• _Request_:
Show each line below that contains the word "button", copying every such line in full.

• _Record excerpts_:
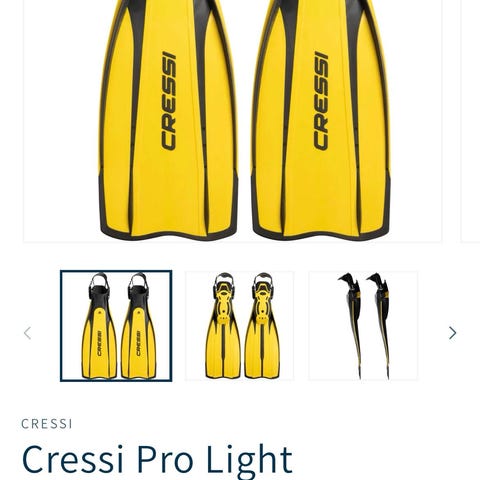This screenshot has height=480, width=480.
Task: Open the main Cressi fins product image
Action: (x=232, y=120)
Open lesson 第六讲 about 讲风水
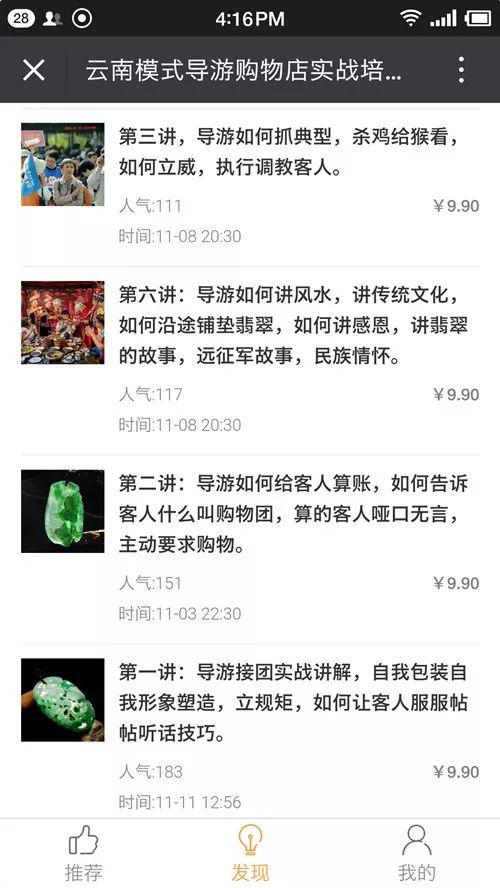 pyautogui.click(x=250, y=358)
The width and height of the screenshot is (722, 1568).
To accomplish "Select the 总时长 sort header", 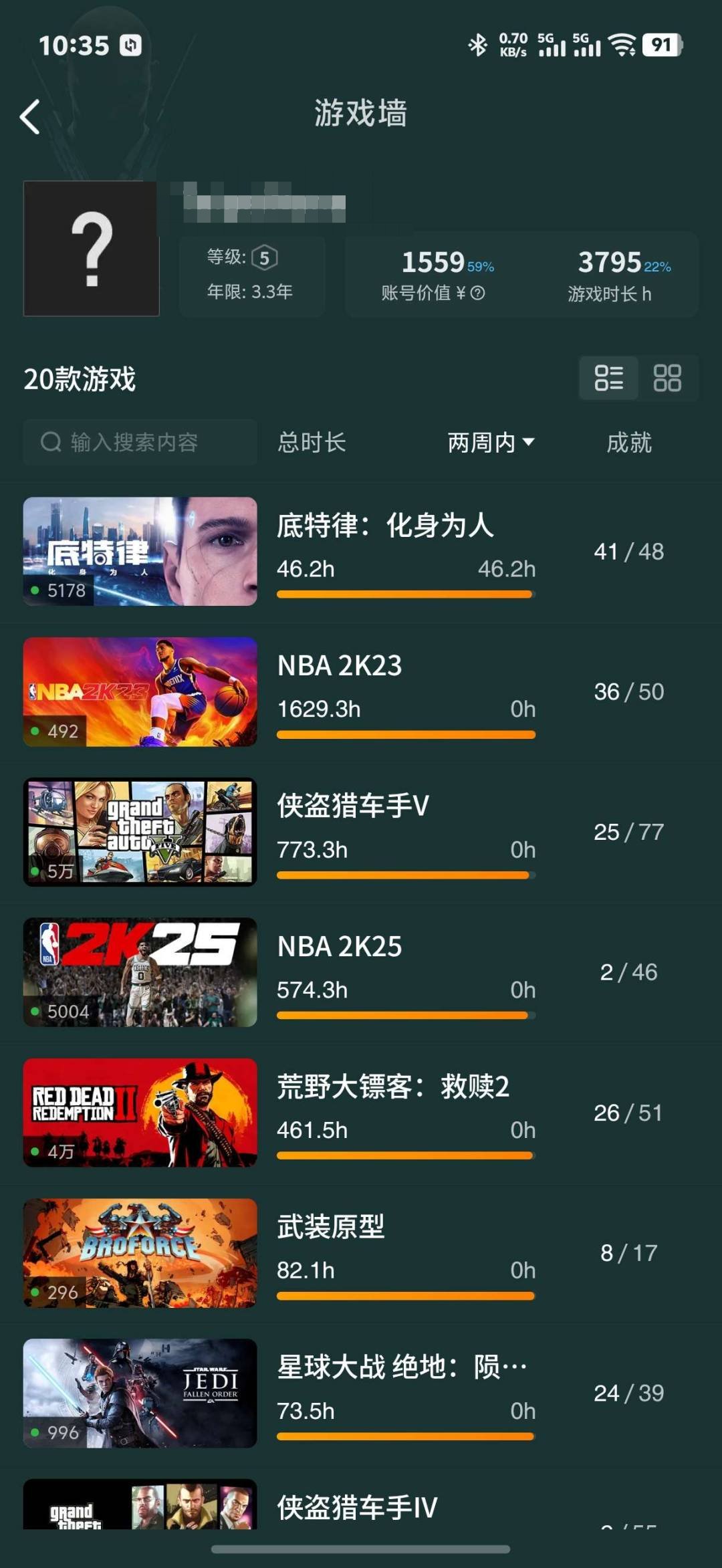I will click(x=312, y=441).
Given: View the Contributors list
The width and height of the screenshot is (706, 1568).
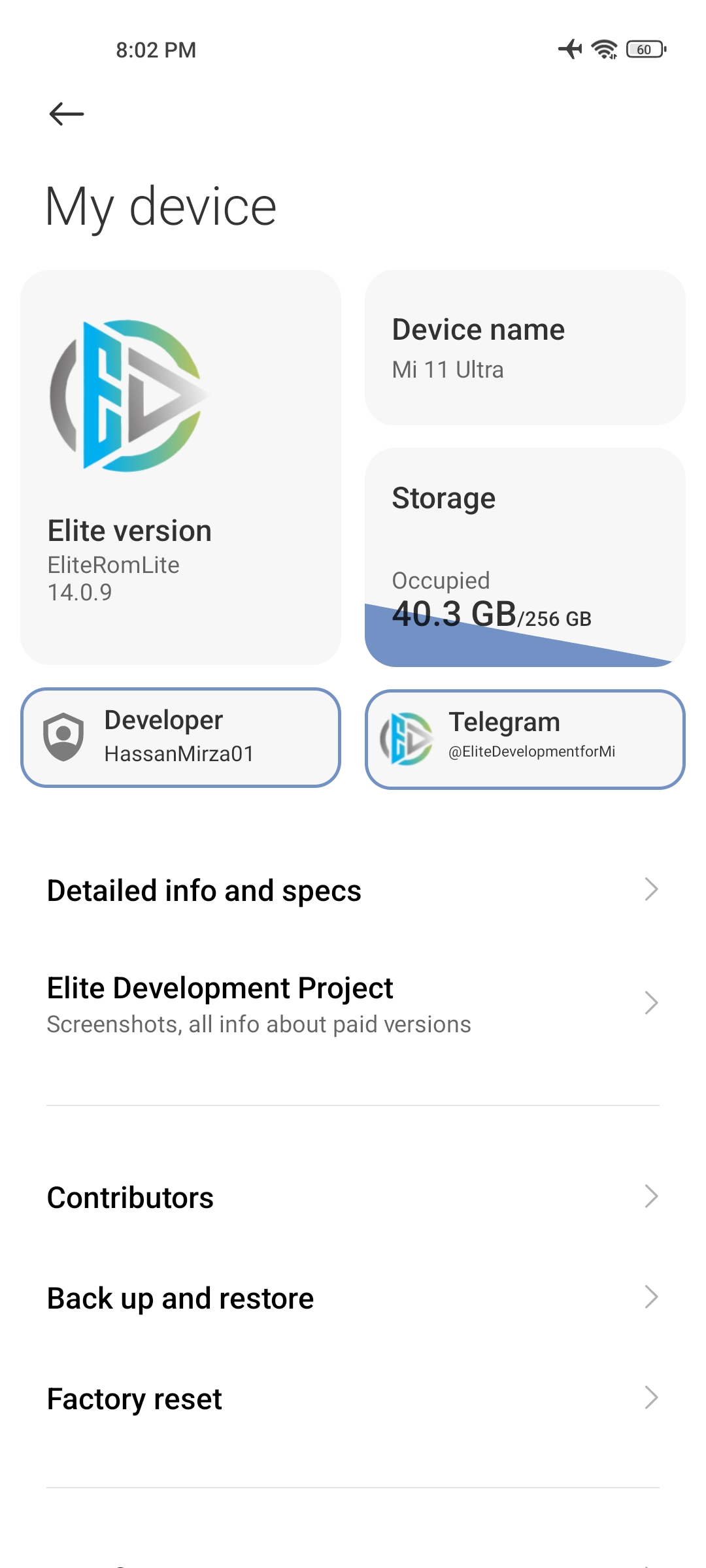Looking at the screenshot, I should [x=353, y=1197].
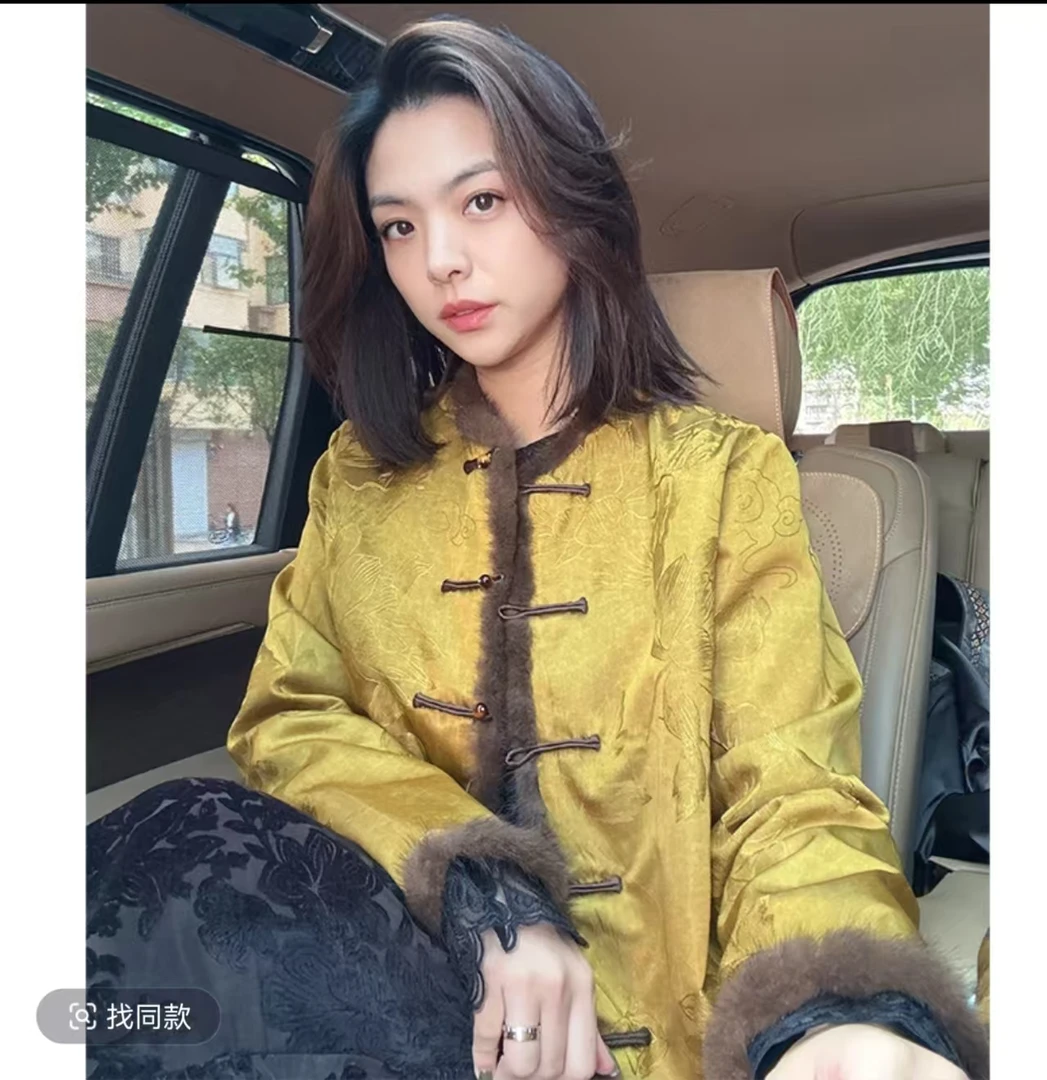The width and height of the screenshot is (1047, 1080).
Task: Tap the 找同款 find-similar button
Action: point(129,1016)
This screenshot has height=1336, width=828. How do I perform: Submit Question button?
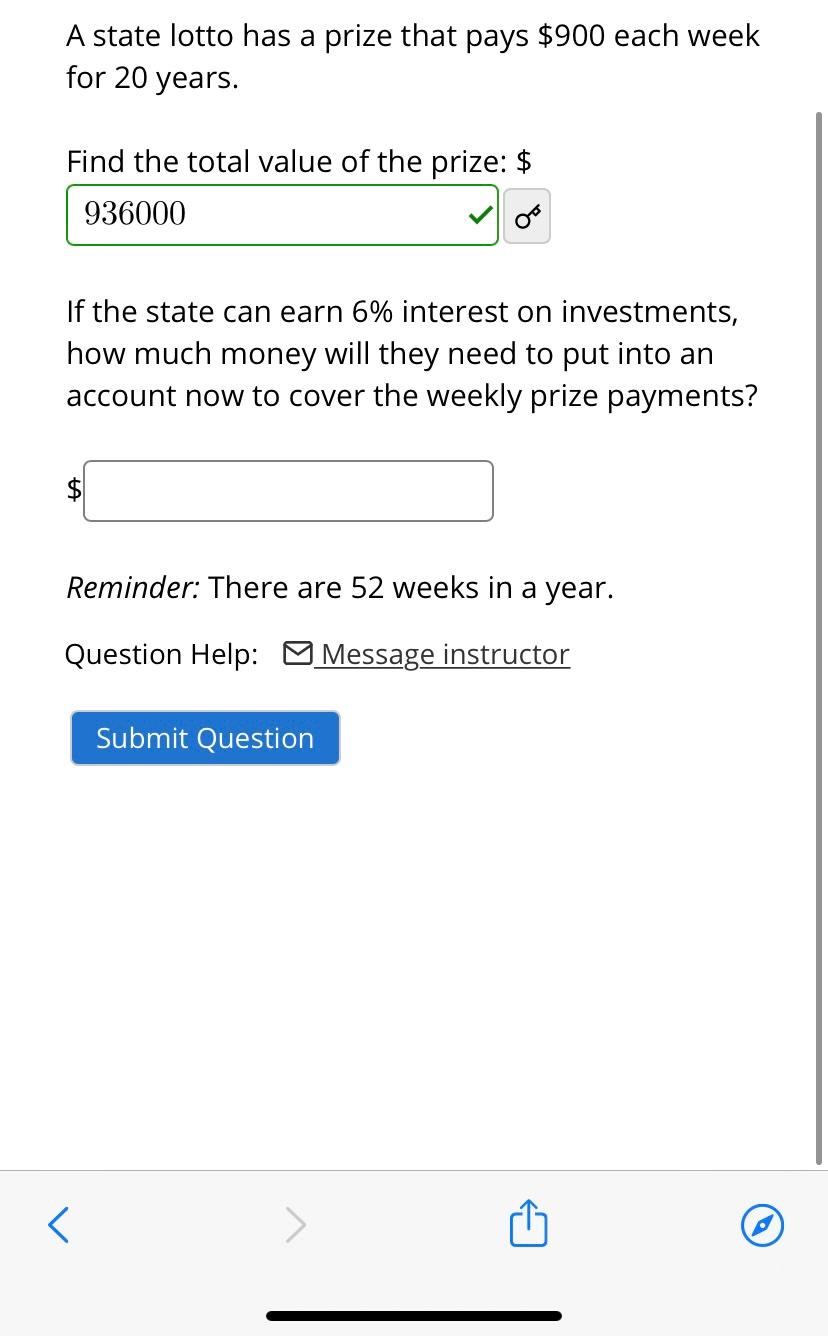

• _Exercise solution_:
Task: Tap the 找同款 find-similar button
This screenshot has height=1336, width=828. How do I perform: Submit Question button?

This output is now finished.